Staten Islanders cheered the news that they may be getting the 600-foot ride — the largest observation wheel in the world at twice the height of the Statue of Liberty — that will give tourists sweeping views of the Manhattan skyline, but Coney Island’s faithful are balking at the idea.

“The world’s largest Ferris wheel belongs in Coney!” said Dick Zigun, Coney Island’s unofficial mayor and founder of Coney Island USA. “The city needs to stay focused on rebuilding Coney into a first class major tourist destination, it shouldn’t encourage competition with Coney within the five boroughs.”

Borough leaders agreed with Zigun.

“Coney Island is America’s original amusement park and playground, and a natural location for the world’s tallest observation wheel,” said Borough President Markowitz, claiming that Coney’s existing attractions would draw far bigger crowds than Staten Island could ever provide.

“The city should consider what location will provide the biggest bang for the buck and the strongest economic return,” he said.

Markowitz’s words stuck in the craw of Staten Island’s biggest booster, who said Coney Island shouldn’t have all the fun.

“It’s just one wheel,” said Staten Island Borough President James Molinaro, who claims that the observation wheel won’t cater to Coney Island’s thrill-seeking, beach-going and freak-watching crowd.

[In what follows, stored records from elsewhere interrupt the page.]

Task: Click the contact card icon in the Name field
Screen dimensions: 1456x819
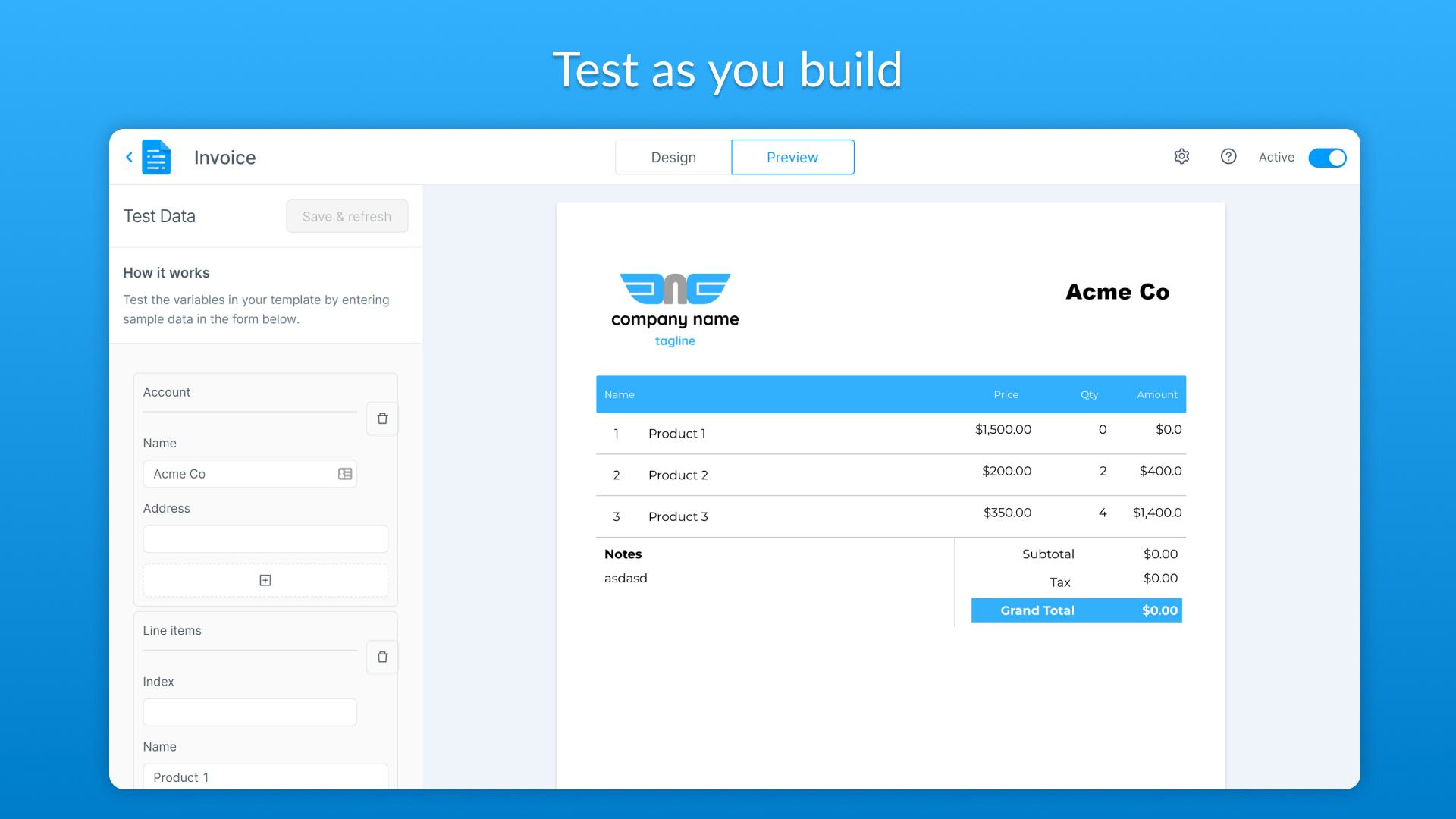Action: (345, 473)
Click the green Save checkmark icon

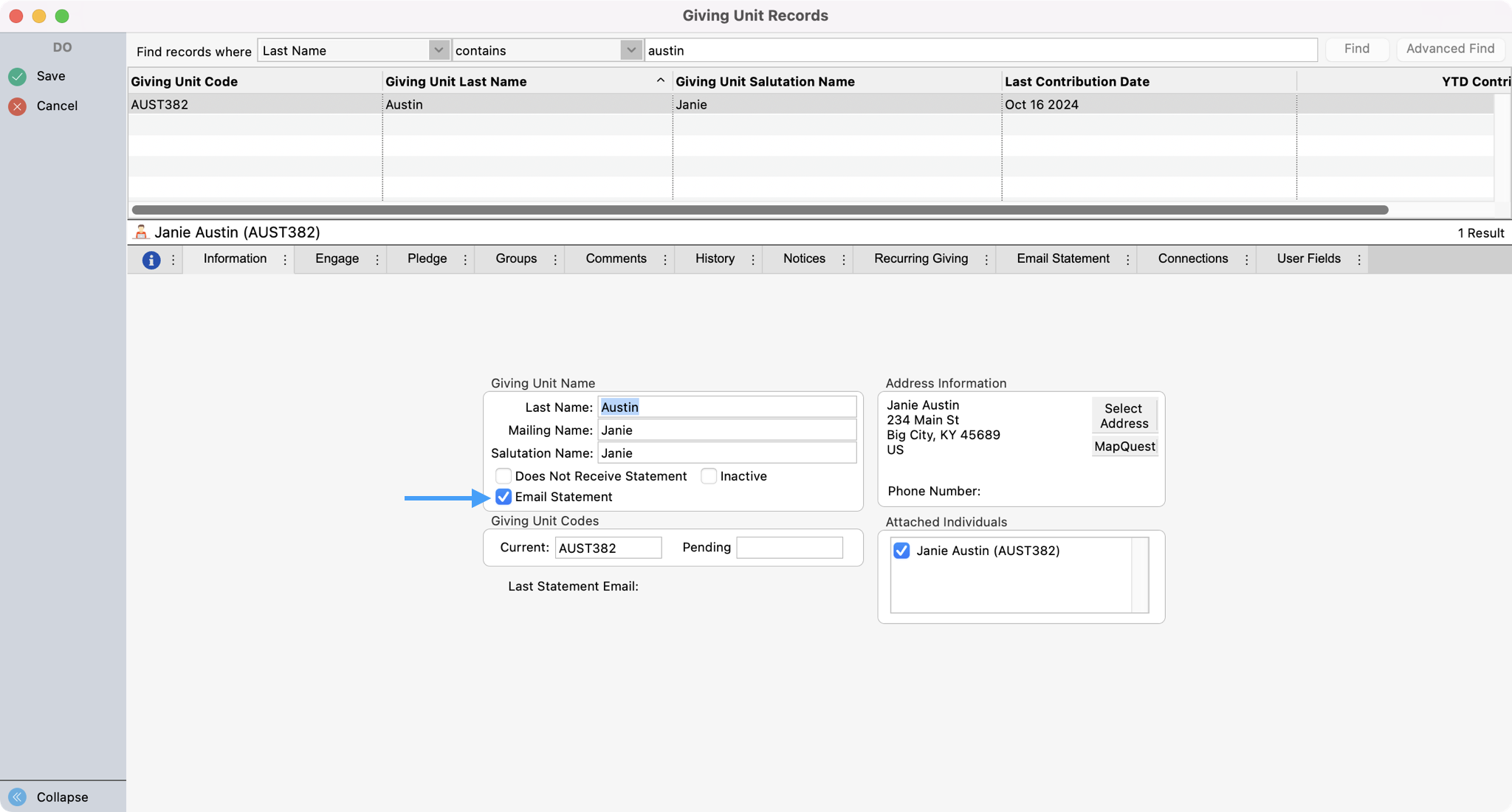(x=17, y=76)

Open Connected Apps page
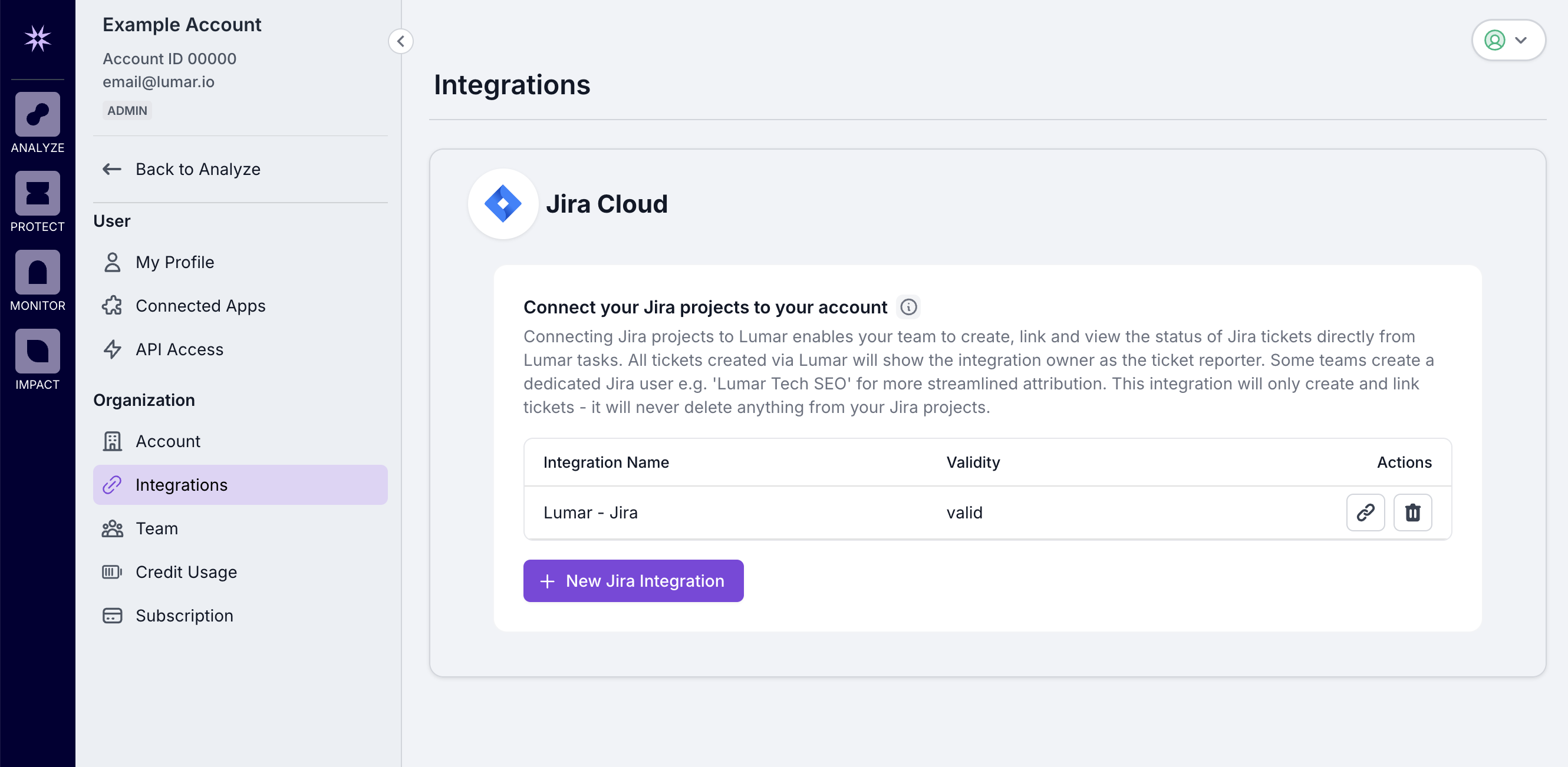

“The people who are going to Coney Island aren’t from all over the world. They are from the five boroughs,” the politician said. “This wheel will be made for tourists. There’s not going to be amusements all around it, or hot dog stands.”

Zigun said if the city decides to put the observation wheel in Coney Island, it should be placed at a respectful distance from the landmarked Wonder Wheel — which is four times smaller — to avoid competition.

But observation wheels like the London Eye are quite different than traditional Ferris wheels — even one as iconic as the Coney Island Wonder Wheel.

Instead of sitting on swaying, open air carriages common at amusement parks and fairs around the world, visitors sit in fixed, bus-sized capsules that can carry more than 20 people.

Observation wheel makers say passengers don’t feel any movement or vibration at all — unlike riding the 82-year-old Wonder Wheel, where six people can fit in a car and 16 of the 24 cars slide back and forth as the wheel rotates.